今までで一番「奇妙な大会」(Strangest Olympics ever)
「観客も拍手もまばらな閉会式。空中に浮かび上がった光の粒が五輪のマークに変わった。しかし、国立競技場にいた人には、それは見えなかった」という描写で五輪の締めくくりを伝えたのは、ニューヨークタイムズ。今大会を「近年の歴史で一番奇妙なオリンピックの一つ(One of the strangest Olympics in recent memory)」と表現した。
「それは、無観客で開催された、今までで一番奇妙なオリンピックだったのだろうか?」と報じたのはAP通信だ。ホスト国の日本人の多くが反対した「今までで一番怒りが大きかったオリンピック(angriest Olympics)」だったのか、コロナにおびえた「一番恐ろしいオリンピック(scariest Olympics)」だったのだろうかと問いかけた。
「復興五輪」だったのに
多くの海外メディアは、東京大会が「2011年の東日本大震災からの復興を象徴するものになる」と喧伝されていたにも関わらず、いつの間にかコロナとの闘いにすり替わっていたと指摘する。
安倍晋三首相(当時)が、2013年9月に五輪招致に向けた国際オリンピック委員会(IOC)総会で、「福島原発の状況は『Under control(制御下にある)』」と語ったことは、今でも多くの人の記憶に残っているはずだ。

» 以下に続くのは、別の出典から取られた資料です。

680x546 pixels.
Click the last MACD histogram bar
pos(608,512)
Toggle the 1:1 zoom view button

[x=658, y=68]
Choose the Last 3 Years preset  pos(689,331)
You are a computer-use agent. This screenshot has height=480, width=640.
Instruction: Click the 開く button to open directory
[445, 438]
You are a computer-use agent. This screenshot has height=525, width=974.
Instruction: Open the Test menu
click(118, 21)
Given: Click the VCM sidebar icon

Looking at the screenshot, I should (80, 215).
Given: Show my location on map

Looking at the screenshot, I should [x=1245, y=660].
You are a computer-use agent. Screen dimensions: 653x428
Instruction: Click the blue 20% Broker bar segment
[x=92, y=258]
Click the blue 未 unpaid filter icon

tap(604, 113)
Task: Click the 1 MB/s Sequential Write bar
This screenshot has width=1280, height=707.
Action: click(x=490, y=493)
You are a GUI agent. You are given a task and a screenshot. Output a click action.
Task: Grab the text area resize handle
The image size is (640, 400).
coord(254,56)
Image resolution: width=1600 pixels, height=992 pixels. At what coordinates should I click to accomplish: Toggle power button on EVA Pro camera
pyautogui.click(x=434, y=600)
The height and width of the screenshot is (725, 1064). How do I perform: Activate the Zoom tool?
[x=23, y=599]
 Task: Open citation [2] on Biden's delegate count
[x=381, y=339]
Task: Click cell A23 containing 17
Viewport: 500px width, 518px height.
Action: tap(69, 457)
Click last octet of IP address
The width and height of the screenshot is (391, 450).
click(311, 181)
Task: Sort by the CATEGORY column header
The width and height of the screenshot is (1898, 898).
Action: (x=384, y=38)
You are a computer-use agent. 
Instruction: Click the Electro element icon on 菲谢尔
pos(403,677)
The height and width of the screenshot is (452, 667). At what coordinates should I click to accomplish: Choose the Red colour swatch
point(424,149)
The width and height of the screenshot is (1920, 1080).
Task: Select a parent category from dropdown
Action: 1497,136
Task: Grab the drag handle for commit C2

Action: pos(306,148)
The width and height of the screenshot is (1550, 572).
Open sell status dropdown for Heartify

「次々に起こる大惨事の中で始まった日本のオリンピック(Japan’s Olympics kick off amid a cascade of disasters)」という見出しで、五輪関連のCMを流さないと決めたトヨタ自動車の話や、開会式の演出を担当する小林賢太郎氏が、過去のコントでホロコーストをネタにしていたため開会式前日に解任されたことなどを報じたのは、ワシントン・ポストだ。
森喜朗オリンピック・パラリンピック組織委員会前会長の辞任から始まった一連のドタバタは、国際的なイベントだからこそさらに問題視されたという側面もあるだろう。日本の中だけの内輪の論理は、そろそろ終わりにしなくてはならない。